TASK PROMPT | Copy every line of the records below, requests included, and multiply each coordinate in the answers by 1.75, rounding to the nearest whole number with halves rounded up. Leave all other numbers unchanged.

EXTRACTED MATERIAL |
** begin **
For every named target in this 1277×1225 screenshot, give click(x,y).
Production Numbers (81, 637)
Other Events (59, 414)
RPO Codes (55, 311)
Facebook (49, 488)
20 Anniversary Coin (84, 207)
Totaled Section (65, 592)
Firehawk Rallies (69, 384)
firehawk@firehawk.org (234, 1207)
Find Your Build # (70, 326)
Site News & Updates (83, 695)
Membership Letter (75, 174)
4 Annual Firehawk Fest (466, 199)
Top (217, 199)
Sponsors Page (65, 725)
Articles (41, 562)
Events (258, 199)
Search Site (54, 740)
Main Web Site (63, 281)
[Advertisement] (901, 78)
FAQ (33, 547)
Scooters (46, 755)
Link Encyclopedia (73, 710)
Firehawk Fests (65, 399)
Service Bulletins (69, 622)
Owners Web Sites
** end **
REPLY TO THE EXERCISE |
For every named target in this 1277×1225 screenshot, give click(x,y).
Production Numbers (142, 1115)
Other Events (103, 725)
RPO Codes (96, 544)
Facebook (86, 854)
20 Anniversary Coin (147, 362)
Totaled Section (114, 1036)
Firehawk Rallies (121, 672)
firehawk@firehawk.org (410, 2112)
Find Your Build # (123, 571)
Site News & Updates (145, 1216)
Membership Letter (131, 305)
4 Annual Firehawk Fest (816, 348)
Top (380, 348)
Sponsors Page (114, 1269)
Articles (72, 984)
Events (452, 348)
Search Site (95, 1295)
Main Web Site (110, 492)
[Advertisement] (1577, 137)
FAQ (58, 957)
Scooters (81, 1321)
Link Encyclopedia (128, 1243)
Firehawk Fests (114, 698)
Service Bulletins (121, 1089)
Owners Web Sites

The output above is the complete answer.